## HOW TO COMPLETE THIS TASK
Show all lines from the records below in which the string "tweet" is present.

## Saved data entries

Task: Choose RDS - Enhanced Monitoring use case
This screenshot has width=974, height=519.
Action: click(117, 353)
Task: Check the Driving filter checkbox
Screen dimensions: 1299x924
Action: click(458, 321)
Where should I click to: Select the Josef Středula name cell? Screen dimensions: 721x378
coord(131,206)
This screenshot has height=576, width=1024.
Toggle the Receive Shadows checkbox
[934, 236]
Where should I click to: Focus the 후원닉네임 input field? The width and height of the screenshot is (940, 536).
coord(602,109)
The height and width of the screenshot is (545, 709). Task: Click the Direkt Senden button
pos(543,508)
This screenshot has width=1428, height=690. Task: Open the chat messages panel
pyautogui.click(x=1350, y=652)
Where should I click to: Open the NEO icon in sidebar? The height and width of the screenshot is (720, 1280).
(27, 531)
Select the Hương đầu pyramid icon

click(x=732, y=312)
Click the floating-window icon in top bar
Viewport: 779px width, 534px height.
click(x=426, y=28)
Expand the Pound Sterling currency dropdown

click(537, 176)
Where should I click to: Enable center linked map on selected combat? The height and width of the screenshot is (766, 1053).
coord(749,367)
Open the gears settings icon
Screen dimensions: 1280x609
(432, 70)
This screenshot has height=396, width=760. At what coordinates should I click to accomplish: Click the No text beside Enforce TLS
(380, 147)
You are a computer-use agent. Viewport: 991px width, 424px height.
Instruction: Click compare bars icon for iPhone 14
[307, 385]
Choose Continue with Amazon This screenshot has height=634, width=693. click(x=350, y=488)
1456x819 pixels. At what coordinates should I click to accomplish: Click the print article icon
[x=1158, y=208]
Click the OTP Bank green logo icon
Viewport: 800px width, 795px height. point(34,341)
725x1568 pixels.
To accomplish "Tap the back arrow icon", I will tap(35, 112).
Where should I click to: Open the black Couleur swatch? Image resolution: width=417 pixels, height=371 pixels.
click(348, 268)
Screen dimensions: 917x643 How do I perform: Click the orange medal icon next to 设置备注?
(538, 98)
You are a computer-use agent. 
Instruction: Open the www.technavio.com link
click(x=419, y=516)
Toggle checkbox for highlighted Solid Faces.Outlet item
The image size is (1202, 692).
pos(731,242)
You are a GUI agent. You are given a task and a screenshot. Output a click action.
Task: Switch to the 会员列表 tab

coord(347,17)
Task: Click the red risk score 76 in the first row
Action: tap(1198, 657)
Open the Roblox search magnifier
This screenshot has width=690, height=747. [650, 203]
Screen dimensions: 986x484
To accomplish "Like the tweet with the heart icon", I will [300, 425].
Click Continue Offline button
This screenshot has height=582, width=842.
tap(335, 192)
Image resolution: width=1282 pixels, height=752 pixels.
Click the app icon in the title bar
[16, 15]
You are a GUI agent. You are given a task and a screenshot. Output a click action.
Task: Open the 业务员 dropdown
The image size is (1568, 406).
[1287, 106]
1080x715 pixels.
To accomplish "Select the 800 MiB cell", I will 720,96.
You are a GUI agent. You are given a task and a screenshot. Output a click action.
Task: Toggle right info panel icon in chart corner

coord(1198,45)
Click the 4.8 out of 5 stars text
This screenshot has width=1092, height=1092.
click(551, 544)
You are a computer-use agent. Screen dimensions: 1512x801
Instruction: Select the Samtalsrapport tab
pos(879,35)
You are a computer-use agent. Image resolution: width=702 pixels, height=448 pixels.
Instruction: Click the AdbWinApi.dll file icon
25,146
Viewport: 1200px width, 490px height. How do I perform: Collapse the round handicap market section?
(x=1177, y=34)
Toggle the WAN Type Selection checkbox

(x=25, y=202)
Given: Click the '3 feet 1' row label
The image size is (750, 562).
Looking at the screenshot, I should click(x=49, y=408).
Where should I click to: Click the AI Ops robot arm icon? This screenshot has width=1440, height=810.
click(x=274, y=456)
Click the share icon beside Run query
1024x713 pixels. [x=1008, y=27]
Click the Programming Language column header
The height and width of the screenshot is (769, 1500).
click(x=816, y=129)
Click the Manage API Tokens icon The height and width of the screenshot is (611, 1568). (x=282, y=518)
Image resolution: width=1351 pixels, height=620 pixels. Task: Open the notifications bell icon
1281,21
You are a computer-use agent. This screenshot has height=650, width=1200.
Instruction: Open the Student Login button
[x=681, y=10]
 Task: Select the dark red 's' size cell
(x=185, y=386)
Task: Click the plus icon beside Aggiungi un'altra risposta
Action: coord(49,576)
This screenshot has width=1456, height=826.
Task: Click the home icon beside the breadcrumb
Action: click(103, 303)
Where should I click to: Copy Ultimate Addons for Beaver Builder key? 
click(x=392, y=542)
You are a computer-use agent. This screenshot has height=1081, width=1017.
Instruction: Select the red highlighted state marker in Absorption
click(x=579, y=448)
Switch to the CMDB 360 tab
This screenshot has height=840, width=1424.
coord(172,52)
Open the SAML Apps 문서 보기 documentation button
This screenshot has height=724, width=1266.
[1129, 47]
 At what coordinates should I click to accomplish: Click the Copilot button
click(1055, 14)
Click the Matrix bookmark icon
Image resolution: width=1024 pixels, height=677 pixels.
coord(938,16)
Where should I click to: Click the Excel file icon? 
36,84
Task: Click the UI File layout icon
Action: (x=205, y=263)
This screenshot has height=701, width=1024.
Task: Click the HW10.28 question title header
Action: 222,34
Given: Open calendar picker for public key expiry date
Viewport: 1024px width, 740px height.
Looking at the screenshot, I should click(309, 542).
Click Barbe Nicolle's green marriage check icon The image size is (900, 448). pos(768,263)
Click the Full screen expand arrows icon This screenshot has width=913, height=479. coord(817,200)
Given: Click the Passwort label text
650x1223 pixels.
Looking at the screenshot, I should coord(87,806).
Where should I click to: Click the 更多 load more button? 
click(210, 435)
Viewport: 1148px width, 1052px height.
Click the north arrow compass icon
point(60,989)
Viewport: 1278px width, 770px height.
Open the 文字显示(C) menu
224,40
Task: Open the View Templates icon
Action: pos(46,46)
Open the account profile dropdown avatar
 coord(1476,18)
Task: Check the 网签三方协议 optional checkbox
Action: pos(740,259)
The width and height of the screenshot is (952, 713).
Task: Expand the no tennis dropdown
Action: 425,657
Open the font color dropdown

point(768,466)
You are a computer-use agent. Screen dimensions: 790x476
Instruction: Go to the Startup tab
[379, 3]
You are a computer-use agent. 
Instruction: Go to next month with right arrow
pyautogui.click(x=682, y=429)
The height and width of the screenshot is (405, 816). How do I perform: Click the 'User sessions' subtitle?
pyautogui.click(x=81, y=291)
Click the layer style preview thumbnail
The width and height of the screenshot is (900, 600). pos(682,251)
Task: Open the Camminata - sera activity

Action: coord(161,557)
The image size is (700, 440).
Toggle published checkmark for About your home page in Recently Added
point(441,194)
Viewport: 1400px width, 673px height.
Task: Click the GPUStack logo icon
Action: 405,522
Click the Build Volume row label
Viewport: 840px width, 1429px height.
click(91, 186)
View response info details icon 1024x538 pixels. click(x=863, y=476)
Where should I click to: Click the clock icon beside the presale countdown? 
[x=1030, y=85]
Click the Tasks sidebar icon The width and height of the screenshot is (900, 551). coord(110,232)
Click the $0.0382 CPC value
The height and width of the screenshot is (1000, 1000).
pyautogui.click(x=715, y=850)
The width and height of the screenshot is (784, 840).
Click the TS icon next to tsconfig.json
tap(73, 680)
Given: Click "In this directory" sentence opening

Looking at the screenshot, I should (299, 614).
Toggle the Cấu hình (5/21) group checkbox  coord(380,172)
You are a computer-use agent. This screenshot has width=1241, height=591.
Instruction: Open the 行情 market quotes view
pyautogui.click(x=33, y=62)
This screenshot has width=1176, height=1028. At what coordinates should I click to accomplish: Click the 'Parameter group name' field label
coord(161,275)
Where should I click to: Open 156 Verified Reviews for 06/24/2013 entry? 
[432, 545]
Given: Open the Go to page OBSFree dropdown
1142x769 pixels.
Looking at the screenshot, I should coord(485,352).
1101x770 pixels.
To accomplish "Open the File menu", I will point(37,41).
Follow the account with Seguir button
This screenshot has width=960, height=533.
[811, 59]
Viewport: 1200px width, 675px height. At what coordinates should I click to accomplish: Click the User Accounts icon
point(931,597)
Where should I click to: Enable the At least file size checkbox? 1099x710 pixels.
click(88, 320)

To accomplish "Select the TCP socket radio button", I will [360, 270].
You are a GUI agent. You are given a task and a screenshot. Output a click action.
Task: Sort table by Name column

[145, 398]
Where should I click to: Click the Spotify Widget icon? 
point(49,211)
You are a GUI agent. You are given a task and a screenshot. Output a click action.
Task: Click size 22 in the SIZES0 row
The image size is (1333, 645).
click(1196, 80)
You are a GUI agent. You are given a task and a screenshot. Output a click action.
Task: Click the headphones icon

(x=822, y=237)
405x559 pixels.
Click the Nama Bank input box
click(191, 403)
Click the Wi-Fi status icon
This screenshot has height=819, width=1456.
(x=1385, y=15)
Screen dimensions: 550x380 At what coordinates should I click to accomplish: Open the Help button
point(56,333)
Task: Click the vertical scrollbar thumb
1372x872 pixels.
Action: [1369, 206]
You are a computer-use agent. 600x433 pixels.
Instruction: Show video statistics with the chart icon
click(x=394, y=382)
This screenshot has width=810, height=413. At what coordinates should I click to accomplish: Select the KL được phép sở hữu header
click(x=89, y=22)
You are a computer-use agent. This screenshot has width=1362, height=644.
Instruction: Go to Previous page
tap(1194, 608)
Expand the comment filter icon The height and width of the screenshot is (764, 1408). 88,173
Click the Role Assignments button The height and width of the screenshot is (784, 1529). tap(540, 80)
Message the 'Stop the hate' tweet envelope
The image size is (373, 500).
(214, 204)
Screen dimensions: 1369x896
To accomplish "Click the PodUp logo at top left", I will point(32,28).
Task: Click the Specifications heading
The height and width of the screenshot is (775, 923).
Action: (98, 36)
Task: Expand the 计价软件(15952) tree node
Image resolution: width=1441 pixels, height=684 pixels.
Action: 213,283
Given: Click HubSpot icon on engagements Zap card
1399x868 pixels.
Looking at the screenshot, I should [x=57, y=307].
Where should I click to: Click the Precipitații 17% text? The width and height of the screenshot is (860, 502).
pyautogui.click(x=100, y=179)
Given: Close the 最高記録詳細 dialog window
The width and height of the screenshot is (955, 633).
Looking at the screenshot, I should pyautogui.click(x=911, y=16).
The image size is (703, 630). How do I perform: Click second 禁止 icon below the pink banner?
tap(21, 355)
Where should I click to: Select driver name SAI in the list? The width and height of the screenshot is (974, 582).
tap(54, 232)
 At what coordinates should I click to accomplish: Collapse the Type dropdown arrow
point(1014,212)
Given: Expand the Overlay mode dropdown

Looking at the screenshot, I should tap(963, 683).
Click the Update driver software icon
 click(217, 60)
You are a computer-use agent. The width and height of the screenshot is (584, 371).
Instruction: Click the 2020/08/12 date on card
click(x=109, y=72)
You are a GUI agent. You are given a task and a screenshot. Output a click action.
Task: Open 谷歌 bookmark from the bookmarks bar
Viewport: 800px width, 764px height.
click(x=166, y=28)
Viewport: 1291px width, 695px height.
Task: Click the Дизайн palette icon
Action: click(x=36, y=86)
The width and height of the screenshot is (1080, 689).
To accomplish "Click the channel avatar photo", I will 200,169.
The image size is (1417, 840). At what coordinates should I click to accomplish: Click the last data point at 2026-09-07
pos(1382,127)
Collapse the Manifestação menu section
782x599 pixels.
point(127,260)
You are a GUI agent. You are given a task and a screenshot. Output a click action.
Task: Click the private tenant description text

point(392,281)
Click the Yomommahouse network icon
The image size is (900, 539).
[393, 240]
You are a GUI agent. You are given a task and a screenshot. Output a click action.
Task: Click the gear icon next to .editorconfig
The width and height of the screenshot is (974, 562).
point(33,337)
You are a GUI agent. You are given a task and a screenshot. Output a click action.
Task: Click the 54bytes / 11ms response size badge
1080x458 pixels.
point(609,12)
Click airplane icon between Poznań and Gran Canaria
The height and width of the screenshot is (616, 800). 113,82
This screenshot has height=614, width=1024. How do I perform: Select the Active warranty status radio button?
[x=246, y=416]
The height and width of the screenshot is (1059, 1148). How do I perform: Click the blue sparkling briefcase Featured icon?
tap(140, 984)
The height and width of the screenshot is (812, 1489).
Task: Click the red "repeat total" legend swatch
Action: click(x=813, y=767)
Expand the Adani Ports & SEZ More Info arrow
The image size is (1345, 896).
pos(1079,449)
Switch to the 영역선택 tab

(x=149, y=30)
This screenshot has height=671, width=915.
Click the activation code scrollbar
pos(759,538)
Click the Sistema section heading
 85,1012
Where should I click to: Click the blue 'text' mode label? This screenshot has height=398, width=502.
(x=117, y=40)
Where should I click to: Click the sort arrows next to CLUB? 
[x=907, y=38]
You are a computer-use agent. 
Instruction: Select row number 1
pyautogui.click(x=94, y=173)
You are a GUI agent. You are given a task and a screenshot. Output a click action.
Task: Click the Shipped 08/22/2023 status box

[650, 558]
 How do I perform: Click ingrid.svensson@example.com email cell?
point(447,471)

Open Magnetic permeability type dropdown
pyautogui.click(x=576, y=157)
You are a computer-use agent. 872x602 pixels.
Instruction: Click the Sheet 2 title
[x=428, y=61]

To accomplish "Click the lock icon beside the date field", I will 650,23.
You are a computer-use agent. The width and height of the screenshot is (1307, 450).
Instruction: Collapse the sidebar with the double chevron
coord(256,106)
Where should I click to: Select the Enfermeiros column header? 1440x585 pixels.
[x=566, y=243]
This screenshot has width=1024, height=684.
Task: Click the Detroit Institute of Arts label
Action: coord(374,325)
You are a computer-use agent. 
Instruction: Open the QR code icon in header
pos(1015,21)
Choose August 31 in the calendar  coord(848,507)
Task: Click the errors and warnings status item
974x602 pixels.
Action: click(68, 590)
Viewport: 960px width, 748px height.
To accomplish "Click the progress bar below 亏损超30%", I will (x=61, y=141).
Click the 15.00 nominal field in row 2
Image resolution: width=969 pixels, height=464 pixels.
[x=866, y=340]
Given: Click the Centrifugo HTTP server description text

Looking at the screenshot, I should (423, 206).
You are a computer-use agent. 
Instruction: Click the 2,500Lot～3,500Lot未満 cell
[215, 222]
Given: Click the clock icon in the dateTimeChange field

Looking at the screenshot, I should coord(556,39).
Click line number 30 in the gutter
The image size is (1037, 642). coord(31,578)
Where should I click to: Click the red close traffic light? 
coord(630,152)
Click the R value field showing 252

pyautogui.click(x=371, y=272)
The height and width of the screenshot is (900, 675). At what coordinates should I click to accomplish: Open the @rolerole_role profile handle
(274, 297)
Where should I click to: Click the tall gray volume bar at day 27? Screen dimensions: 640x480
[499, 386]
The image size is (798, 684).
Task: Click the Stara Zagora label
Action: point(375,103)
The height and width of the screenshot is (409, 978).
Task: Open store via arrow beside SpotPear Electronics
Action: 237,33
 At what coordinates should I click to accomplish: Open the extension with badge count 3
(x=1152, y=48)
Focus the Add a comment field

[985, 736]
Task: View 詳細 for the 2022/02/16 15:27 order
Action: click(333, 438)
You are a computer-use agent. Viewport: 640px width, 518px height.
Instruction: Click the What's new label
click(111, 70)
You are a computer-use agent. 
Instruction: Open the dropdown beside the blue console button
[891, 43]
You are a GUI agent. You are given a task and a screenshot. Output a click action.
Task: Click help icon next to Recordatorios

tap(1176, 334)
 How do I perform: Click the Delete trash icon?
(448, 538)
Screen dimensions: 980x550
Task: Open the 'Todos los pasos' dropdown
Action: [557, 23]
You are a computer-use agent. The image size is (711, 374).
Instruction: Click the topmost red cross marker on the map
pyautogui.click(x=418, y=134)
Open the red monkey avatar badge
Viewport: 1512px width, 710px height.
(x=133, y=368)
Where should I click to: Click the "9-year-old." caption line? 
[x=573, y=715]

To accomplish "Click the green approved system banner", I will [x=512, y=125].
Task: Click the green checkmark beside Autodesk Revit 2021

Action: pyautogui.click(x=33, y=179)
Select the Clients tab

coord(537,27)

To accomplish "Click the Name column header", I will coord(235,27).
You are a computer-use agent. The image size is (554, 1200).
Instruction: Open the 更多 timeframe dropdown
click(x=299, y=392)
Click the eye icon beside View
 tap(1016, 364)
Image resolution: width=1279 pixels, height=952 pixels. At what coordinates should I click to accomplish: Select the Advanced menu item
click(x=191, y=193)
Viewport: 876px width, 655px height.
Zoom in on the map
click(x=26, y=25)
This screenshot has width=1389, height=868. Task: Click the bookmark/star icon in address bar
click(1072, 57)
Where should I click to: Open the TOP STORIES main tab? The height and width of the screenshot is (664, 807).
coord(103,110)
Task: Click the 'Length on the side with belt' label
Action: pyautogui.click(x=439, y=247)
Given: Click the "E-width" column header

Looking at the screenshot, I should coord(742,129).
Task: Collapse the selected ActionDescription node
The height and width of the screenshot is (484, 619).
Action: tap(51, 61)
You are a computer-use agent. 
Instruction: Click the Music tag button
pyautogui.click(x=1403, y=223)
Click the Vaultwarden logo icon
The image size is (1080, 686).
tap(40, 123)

## RESPONSE TO THIS EXERCISE
To accomplish "Like the tweet with the heart icon", I will [300, 425].
Message the 'Stop the hate' tweet envelope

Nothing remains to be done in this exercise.